Figure 4. Disrupting autophagy leads to the accumulation of Akita puncta that colocalize with SEC24C, and LC3B, but not SEC24A.

(A) U2OS cells expressing Akita-sfGFP and mCherry-SEC24C or mCherry-SEC24A were treated with MRT68921 for 3.5 hr. Arrowheads in the inset indicate Akita puncta colocalizing with SEC24C. (B) Bar graph showing the % of cells with multiple Akita-sfGFP puncta colocalizing with mCherry-SEC24C or mCherry-SEC24A puncta 0 or 3.5 hr after treatment with MRT68921. (C) Cells expressing Akita-sfGFP and mCherry-SEC24C were depleted of RTN3 by RNAi and treated with MRT68921 for 0 or 3.5 hr. The % of cells showing multiple Akita-sfGFP puncta colocalizing with mCherry-SEC24C puncta was quantified at the indicated time points. (D) Cells expressing Akita-sfGFP and mCherry-LC3B were depleted of RTN3 and treated with MRT68921 for 0 or 3.5 hr. A representative image for control cells (3.5 hr) is shown. Arrowhead in the inset shows an Akita puncta colocalizing with LC3B. (E) Bar graph showing the % of cells with multiple Akita-sfGFP puncta colocalizing with mCherry-LC3B puncta for the data shown in (D). Scale bars in (A) and (D), 10 µm. Error bars in (B), (C), and (E) represent SEM; n = 3 independent experiments. Approximately 20–30 cells/experiment were examined. NS: not significant (p≥0.05); *p<0.05, **p<0.01, Student’s unpaired t-test.

Figure 4.

Figure 4—figure supplement 1. Akita also colocalizes with SEC23A.

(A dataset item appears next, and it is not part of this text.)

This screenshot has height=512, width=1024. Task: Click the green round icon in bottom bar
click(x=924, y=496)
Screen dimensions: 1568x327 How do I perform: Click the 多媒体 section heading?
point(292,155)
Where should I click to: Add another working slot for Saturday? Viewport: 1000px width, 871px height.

Figure 4—figure supplement 1.

(A) Representative confocal images for the data at 0 hr in Figure 4B. Arrowheads in the inset indicate Akita puncta colocalizing with SEC24C. (B) Bar graph showing the % of Akita-sfGFP puncta colocalizing with mCherry-SEC24C or mCherry-SEC24A puncta for the data in Figure 4B at 0 hr. (C) Akita colocalized with SEC24C and SEC23A. Cells expressing Akita-sfGFP and mCherry-SEC24C or mRuby-SEC23A were analyzed by confocal microscopy. Arrowheads in the inset indicate Akita puncta colocalizing with SEC24C (top) or SEC23A (bottom). (D) Bar graph showing the % of Akita-sfGFP puncta colocalizing with mCherry-SEC24C or mRuby-SEC23A puncta for the data shown in (C). Scale bars in (A) and (C), 10 µm. Error bars in (B) and (D) represent SEM; n = 3 independent experiments. Approximately 20–30 cells/experiment were analyzed. NS: not significant (p≥0.05); *p<0.05, Student’s unpaired t-test.
Figure 4—figure supplement 2. Proinsulin colocalizes with both SEC24C and SEC24A.

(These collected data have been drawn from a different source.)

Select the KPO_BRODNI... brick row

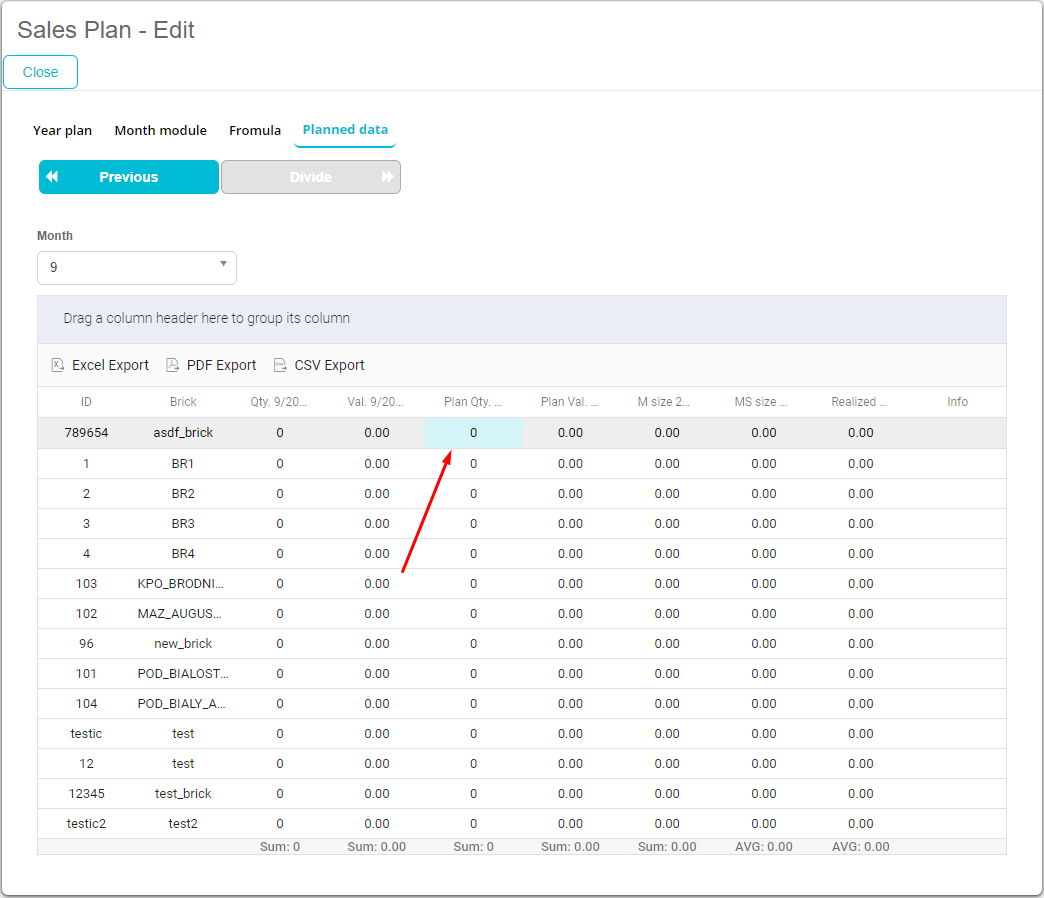coord(181,584)
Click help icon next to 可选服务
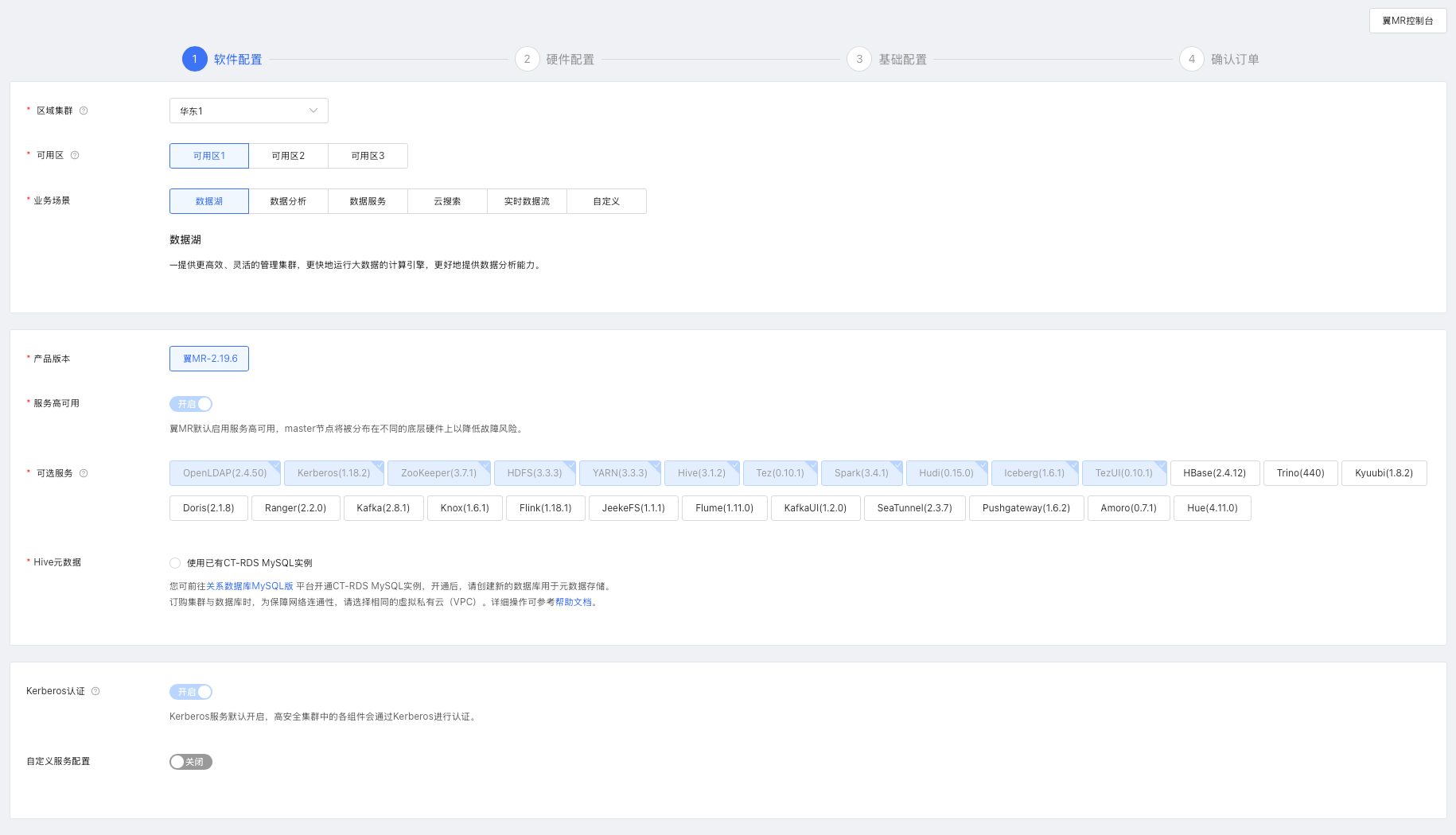The image size is (1456, 835). coord(84,473)
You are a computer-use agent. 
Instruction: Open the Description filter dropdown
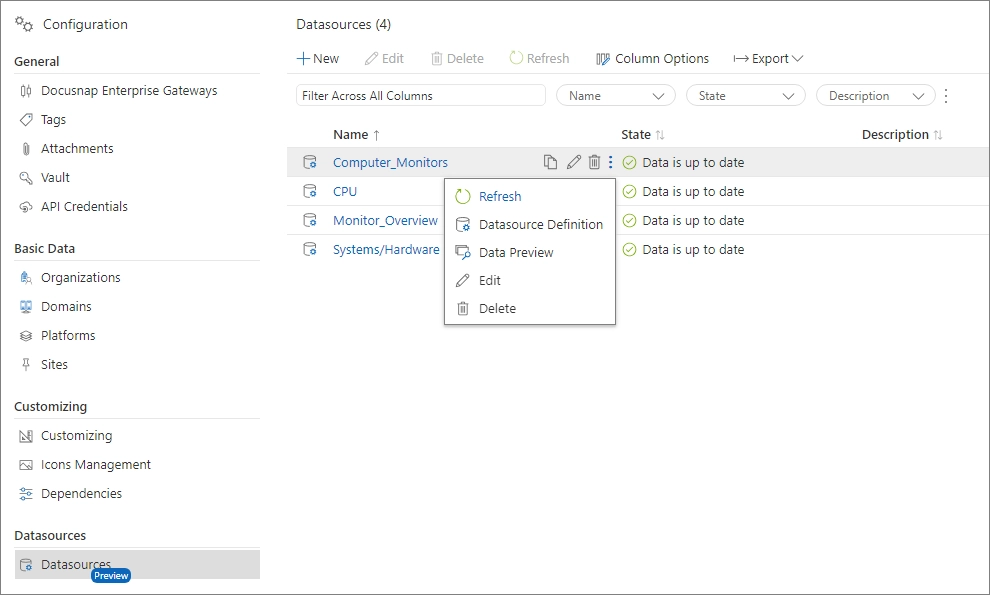tap(875, 96)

Figure 4—figure supplement 2.

(A) Cells expressing proinsulin-sfGFP and mCherry-SEC24C or mCherry-SEC24A were examined by confocal microscopy. Arrowheads indicate proinsulin puncta colocalizing with SEC24C or SEC24A. (B) Bar graph showing the % of proinsulin-sfGFP puncta colocalizing with mCherry-SEC24C or mCherry-SEC24A puncta for the data shown in (A). (C) Bar graph showing the % of proinsulin-sfGFP puncta of different sizes that colocalize with mCherry-SEC24A puncta for the data shown in (A). Scale bar in (A), 10 µm. Error bars in (B) and (C) represent SEM; n = 3 independent experiments. Approximately 20–30 cells/experiment were examined. NS: not significant (p≥0.05); **p<0.01, Student’s unpaired t-test.
Figure 4—figure supplement 3. Akita fails to colocalize with SEC24C, and LC3B, in the absence of RTN3.

Figure 4—figure supplement 3.

(A) Cells expressing Akita-sfGFP and mCherry-SEC24C were depleted of RTN3 by siRNA and treated with MRT68921 for 3.5 hr. A representative confocal image is shown. Quantitation is shown in Figure 4C. (B) Cells expressing Akita-sfGFP and mCherry-LC3B were depleted of RTN3 by siRNA and treated with MRT68921 for 3.5 hr. The quantitation of data is shown in Figure 4E. (C) SEC24C is not required for the colocalization of Akita with LC3B. Cells expressing Akita-sfGFP and mCherry-LC3B were depleted of SEC24C by siRNA and treated with MRT68921 for 3.5 hr. Arrowheads in the inset point to Akita puncta colocalizing with LC3B. (D) Bar graph representing the % of cells with multiple Akita-sfGFP puncta colocalizing with mCherry-LC3B puncta for the data shown in (C). Scale bars in (A–C), 10 µm. Error bars in (D) represent SEM; n = 3 independent experiments. Approximately 15–30 cells/experiment were quantitated. NS: not significant (p≥0.05); *p<0.05, **p<0.01, Student’s unpaired t-test.